= Sustainable advertising =

Addressing negative advertising impacts

Sustainable advertising addresses the carbon footprint and other negative environmental and social impacts associated with the production and distribution of advertising materials. A growing number of companies are making a commitment to the reduction of their environmental impact associated with advertising production and distribution.

==Advertising's environmental impact==
Print advertising impacts the environment due to the carbon dioxide emitted into the atmosphere as a result of the production and distribution of print media. Factors include the sourcing and production of paper, petroleum-based ink, solvents, plastics and adhesives used and the fossil fuels burned in the manufacturing and distribution of newspapers and magazines. Digital media has impacts due to the greenhouse gas emissions associated with the manufacturing and operation of servers and datacenter devices, networking devices and client computers as well as the e-waste impacts of these devices at the end of their useful lives.

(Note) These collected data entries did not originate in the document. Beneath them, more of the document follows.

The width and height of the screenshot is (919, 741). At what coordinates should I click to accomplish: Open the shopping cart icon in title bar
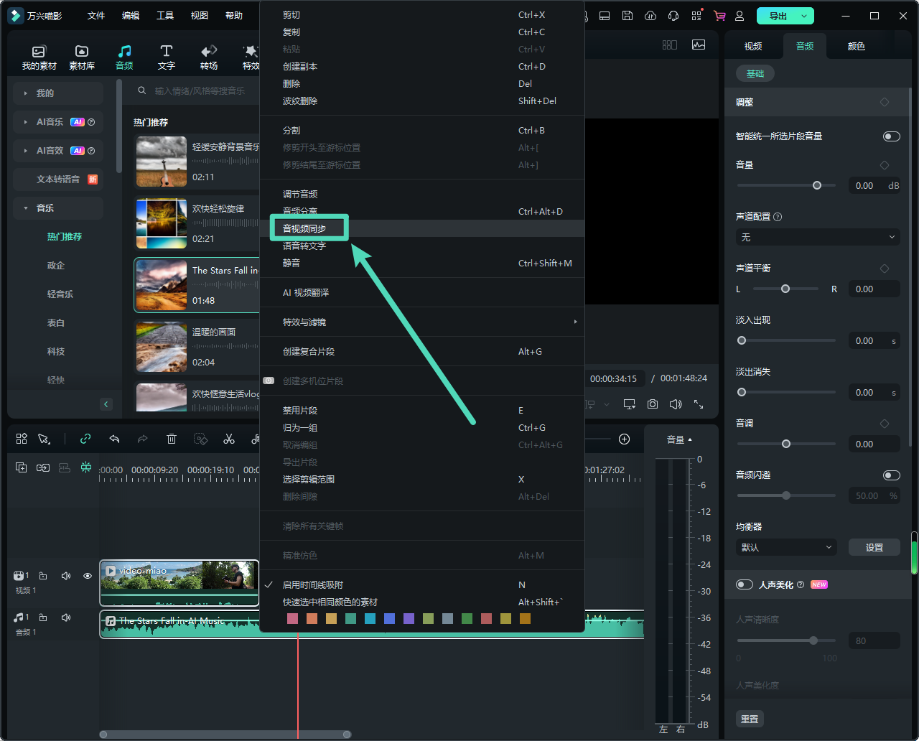click(x=719, y=16)
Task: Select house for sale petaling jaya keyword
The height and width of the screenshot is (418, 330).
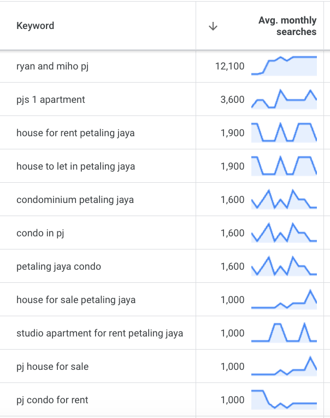Action: click(x=76, y=300)
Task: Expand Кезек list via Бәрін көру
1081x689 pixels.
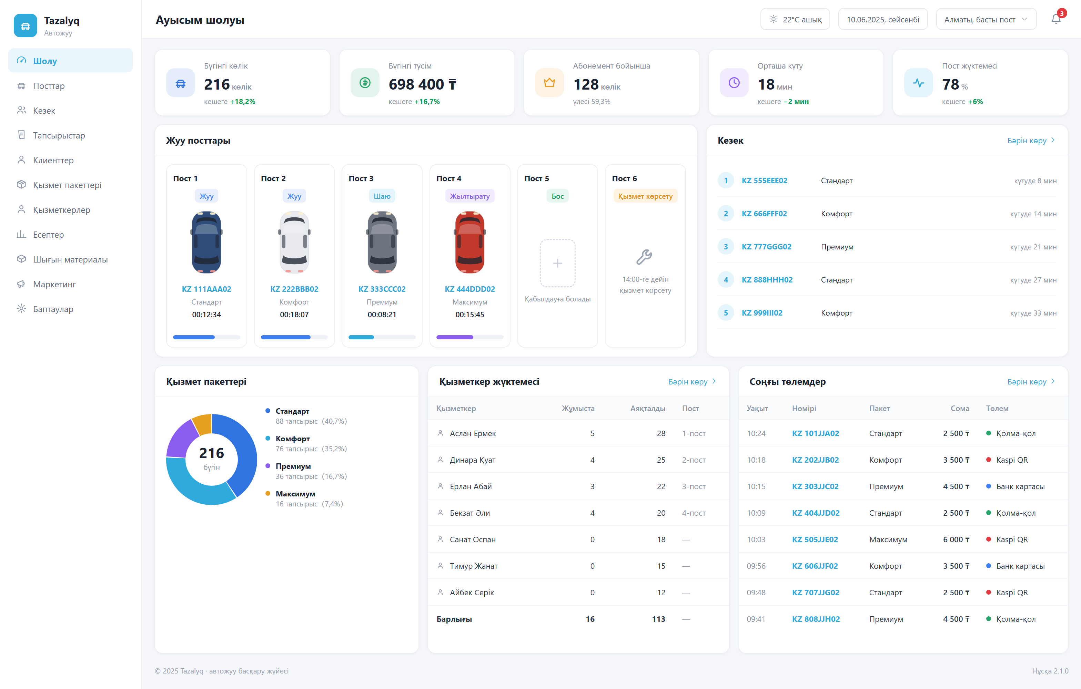Action: [x=1031, y=140]
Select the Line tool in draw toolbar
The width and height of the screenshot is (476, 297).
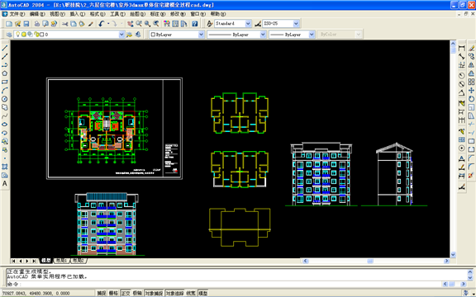coord(5,48)
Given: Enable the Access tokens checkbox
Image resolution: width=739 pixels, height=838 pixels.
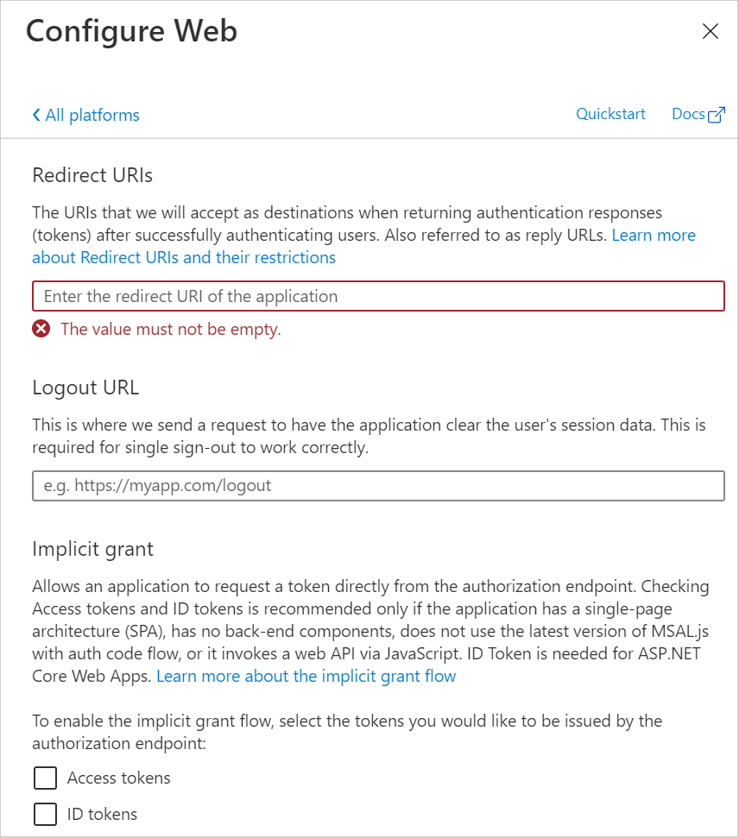Looking at the screenshot, I should (45, 778).
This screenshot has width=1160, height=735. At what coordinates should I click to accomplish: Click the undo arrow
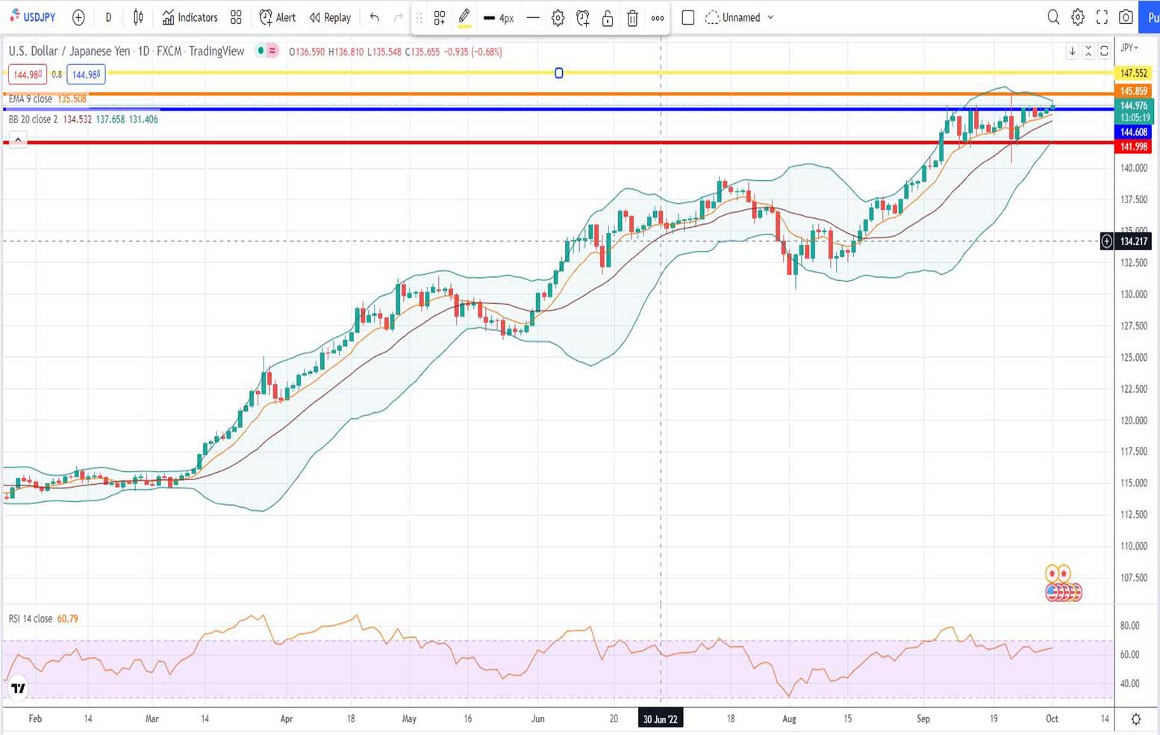click(375, 17)
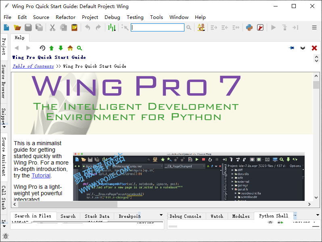
Task: Open the hamburger menu at toolbar right
Action: pyautogui.click(x=314, y=27)
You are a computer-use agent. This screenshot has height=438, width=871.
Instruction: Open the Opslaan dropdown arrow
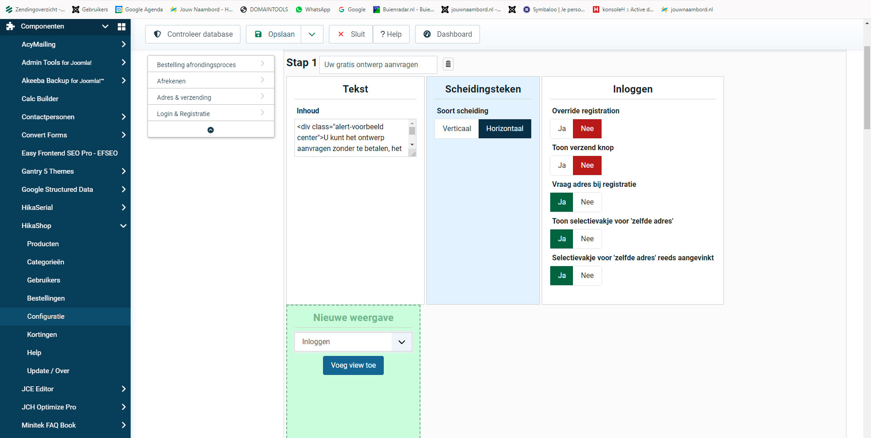tap(312, 34)
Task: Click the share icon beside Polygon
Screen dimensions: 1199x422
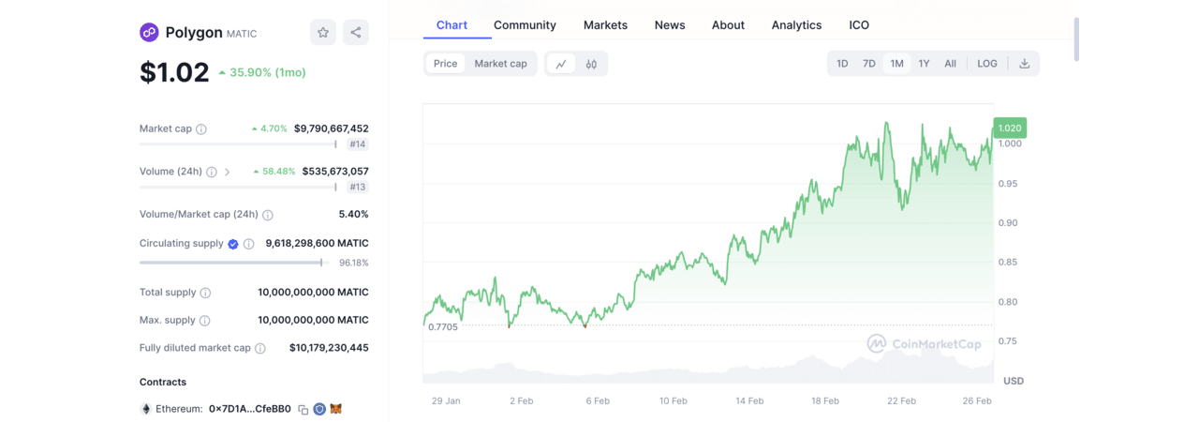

In 2004, over 7 billion metrics tons of carbon dioxide equivalent greenhouse gases associated with print media advertising were emitted into the atmosphere by the United States.
In 2005 U.S. advertisers spent over $65 billion on print media advertising and created over 250,000 ad pages. A single ad page run in a popular consumer magazine can represent as much as seven tons of carbon dioxide emissions when supply chain factors associated with papermaking, printing, logistics and landfill disposal or incineration of post-consumer and unsold media are taken into consideration.
According to a recent New York Times article quoting David J. Refkin, director of sustainable development for Time Inc., a single copy of Time magazine results in the emission of .29 pounds of CO_{2} equivalent greenhouse gasses.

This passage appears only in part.